Coon, now that he had decided not to make a fight of it, blustered a little more, mostly for the benefit of the young marshals, I guess.

“Now goddammit, Zeke. What am I gonna tell the Governor of Arkansas?” he asked. “He's the Governor. He expects cooperation, when he sends a troop of marshals to place suspects under arrest.”

“I don't care what you tell him, Coon,” I said. “I guess you can tell him the Cherokee Militia stood you down.”

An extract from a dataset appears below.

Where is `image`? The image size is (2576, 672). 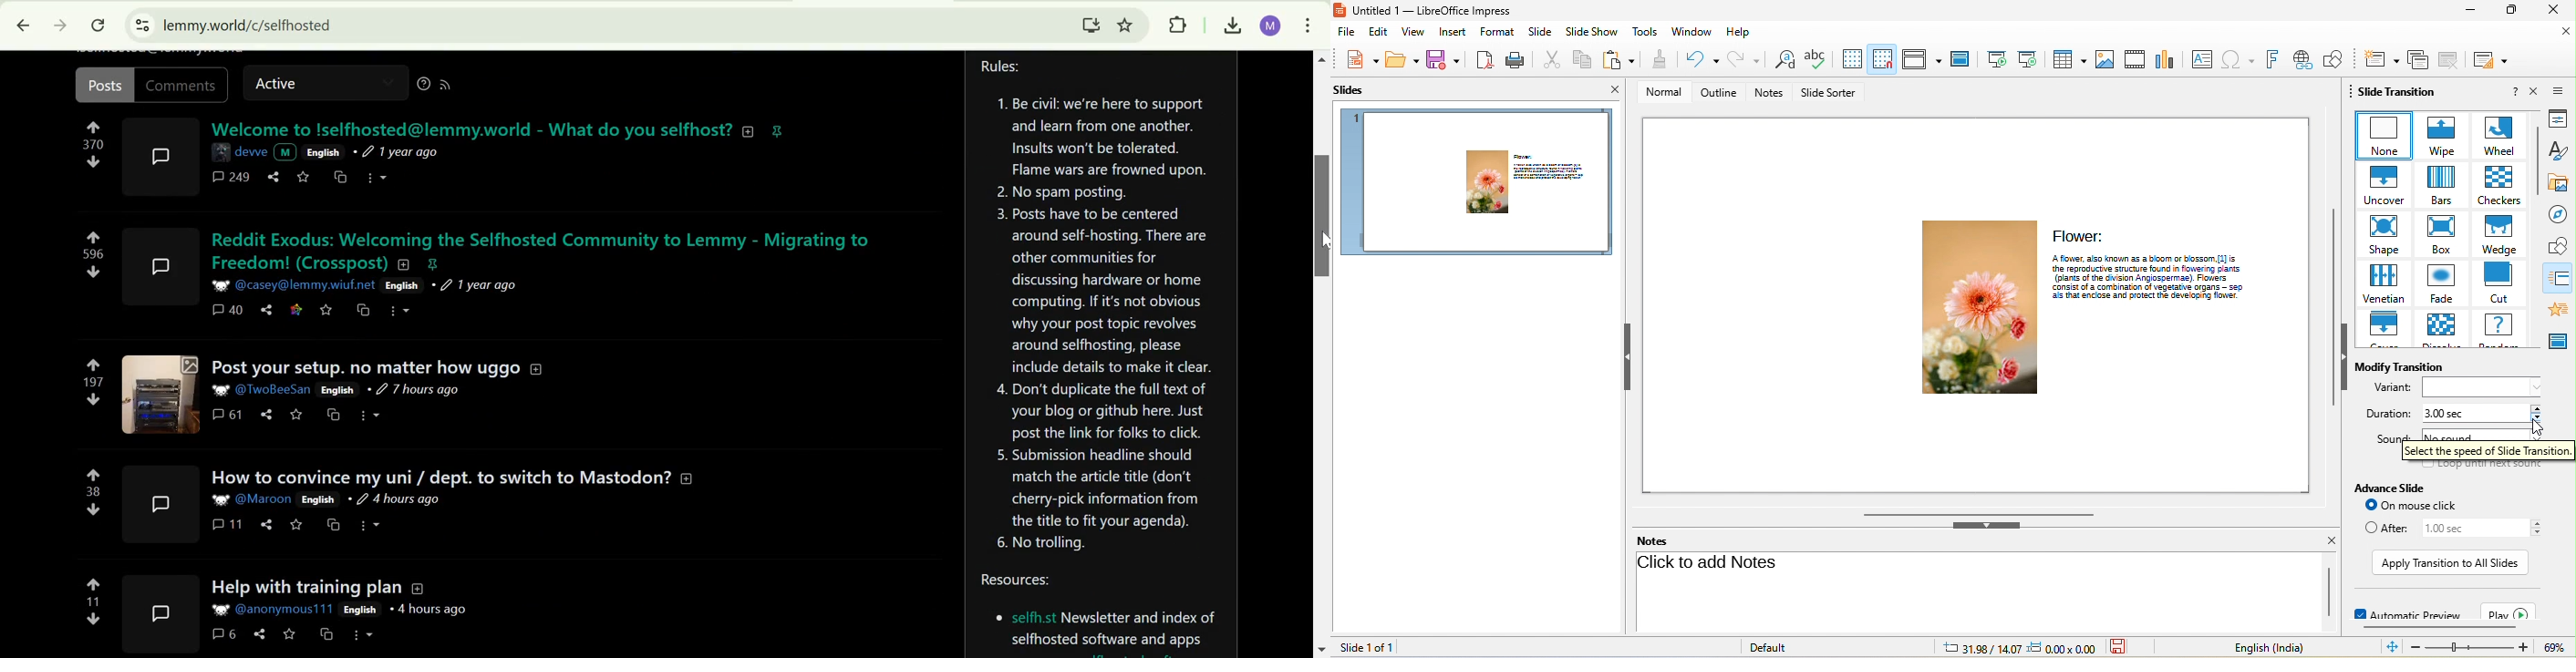 image is located at coordinates (2105, 59).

“Now, Coon,” Milo said. “Now, Coon.” I think he was afraid there might be a flare-up yet.

“Who said you could get up a militia anyway?” Coon asked. “You look like a bunch of goddamn pea farmers, to me.”

“Well, Coon, be that as it may,” I said, “we're the Cherokee Militia, and that's that.”

There wasn't much more to talk about. The little posse of marshals in the yellow slickers milled around a little on the other end of town. While they were milling, Victor Horsefly walked down to the blacksmith's and pitched the anvil out into the middle of the street. Then he picked it up again, and pitched it back. In idle moments, Victor liked to pitch anvils around. It was his favourite pastime. He was far too strong just to pitch horseshoes, like the rest of us did. When Victor pitched a horseshoe, that was the last you saw of the horseshoe. He could sail a horseshoe halfway across the District, he was that strong.